Leila received the intelligence with a kind of stupor.  Her interview
with her father, the strong and fearful contests of emotion which that
interview occasioned, left her senses faint and dizzy; and when she found
herself, by the twilight star, once more with the train of Isabel, the
only feeling that stirred actively through her stunned and bewildered
mind, was, that the hand of Providence conducted her from a temptation
that, the Reader of all hearts knew, the daughter and woman would have
been too feeble to resist.

On the fifth day from his departure, Almamen returned to find the castle
deserted, and his daughter gone.




CHAPTER V.

IN THE FERMENT OF GREAT EVENTS THE DREGS RISE.

The Israelites did not limit their struggles to the dark conspiracy to
which allusion has been made.  In some of the Moorish towns that revolted
from Ferdinand, they renounced the neutrality they had hitherto
maintained between Christian and Moslem.  Whether it was that they were
inflamed by the fearful and wholesale barbarities enforced by Ferdinand
and the Inquisition against their tribe, or whether they were stirred up
by one of their own order, in whom was recognised the head of their most
sacred family; or whether, as is most probable, both causes combined--
certain it is, that they manifested a feeling that was thoroughly unknown
to the ordinary habits and policy of that peaceable people.  They bore
great treasure to the public stock--they demanded arms, and, under their
own leaders, were admitted, though with much jealousy and precaution,
into the troops of the arrogant and disdainful Moslems.
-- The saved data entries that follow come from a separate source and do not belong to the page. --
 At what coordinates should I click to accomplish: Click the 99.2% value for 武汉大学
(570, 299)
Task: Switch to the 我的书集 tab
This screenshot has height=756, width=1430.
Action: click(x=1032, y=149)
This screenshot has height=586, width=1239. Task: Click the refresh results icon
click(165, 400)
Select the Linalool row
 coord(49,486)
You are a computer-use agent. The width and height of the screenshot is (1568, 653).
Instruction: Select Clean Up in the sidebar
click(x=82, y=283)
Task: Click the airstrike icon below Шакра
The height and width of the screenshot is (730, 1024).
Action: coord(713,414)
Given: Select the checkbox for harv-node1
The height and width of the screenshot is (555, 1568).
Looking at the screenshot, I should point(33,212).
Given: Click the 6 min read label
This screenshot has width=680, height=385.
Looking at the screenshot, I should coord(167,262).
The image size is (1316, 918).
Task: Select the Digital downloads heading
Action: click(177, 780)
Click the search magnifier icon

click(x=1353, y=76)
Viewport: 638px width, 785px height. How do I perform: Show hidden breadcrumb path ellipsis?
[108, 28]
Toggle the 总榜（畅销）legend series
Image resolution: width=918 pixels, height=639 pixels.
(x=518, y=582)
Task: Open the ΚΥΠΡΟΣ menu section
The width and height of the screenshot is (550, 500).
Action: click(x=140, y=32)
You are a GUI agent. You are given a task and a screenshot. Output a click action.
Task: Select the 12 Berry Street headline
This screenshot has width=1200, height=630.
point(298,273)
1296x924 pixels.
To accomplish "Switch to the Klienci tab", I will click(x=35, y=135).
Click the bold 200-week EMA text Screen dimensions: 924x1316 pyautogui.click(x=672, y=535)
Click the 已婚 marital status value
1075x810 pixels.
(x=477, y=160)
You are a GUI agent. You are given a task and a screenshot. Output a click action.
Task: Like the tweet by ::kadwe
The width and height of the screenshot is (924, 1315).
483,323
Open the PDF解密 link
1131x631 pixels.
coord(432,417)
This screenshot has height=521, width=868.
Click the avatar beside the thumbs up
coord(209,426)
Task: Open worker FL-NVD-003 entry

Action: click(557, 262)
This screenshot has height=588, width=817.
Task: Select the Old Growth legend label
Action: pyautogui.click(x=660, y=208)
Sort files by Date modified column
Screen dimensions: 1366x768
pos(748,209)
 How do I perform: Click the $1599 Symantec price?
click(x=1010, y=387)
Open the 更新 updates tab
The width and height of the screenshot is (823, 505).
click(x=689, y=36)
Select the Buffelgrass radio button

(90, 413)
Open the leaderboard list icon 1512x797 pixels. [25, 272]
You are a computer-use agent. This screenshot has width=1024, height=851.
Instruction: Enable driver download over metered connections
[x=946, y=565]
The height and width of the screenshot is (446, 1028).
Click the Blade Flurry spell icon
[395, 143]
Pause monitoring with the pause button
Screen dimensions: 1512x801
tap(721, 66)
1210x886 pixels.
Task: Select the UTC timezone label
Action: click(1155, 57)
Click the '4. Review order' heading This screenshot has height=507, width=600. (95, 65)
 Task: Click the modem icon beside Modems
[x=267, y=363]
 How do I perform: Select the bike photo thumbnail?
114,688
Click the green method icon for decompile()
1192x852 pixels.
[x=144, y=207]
In this conjunction of hostile planets, Ferdinand had recourse to his
favourite policy of wile and stratagem.  Turning against the Jews the
very treaty Almamen had once sought to obtain in their favour, he caused
it to be circulated, privately, that the Jews, anxious to purchase their
peace with him, had promised to betray the Moorish towns, and Granada
itself into his hands.  The paper, which Ferdinand himself had signed in
his interview with Almamen, and of which, on the capture of the Hebrew,
he had taken care to repossess himself, he gave to a spy whom he sent,
disguised as a Jew, into one of the revolted cities.

Private intelligence reached the Moorish ringleader of the arrival of
this envoy.  He was seized, and the document found on his person.  The
form of the words drawn up by Almamen (who had carefully omitted mention
of his own name--whether that which he assumed, or that which, by birth,
he should have borne) merely conveyed the compact, that if by a Jew,
within two weeks from the date therein specified, Granada was delivered
to the Christian king, the Jews should enjoy certain immunities and
rights.

The discovery of this document filled the Moors of the city to which the
spy had been sent with a fury that no words can describe.  Always
distrusting their allies, they now imagined they perceived the sole
reason of their sudden enthusiasm, of their demand for arms.  The mob
rose: the principal Jews were seized and massacred without trial; some by
the wrath of the multitude, some by the slower tortures of the
magistrate.  Messengers were sent to the different revolted towns, and,
above all, to Granada itself, to put the Moslems on their guard against
these unhappy enemies of either party.  At once covetous and ferocious,
the Moors rivalled the Inquisition in their cruelty, and Ferdinand in
their extortion.

It was the dark fate of Almamen, as of most premature and heated
liberators of the enslaved, to double the terrors and the evils he had
sought to cure.  The warning arrived at Granada at a time in which the
vizier, Jusef, had received the commands of his royal master, still at
the siege of Salobrena, to use every exertion to fill the wasting
treasuries.  Fearful of new exactions against the Moors, the vizier
hailed, as a message from Heaven, so just a pretext for a new and
sweeping impost on the Jews.  The spendthrift violence of the mob was
restrained, because it was headed by the authorities, who were wisely
anxious that the state should have no rival in the plunder it required;
and the work of confiscation and robbery was carried on with a majestic
and calm regularity, which redounded no less to the credit of Jusef than
it contributed to the coffers of the king.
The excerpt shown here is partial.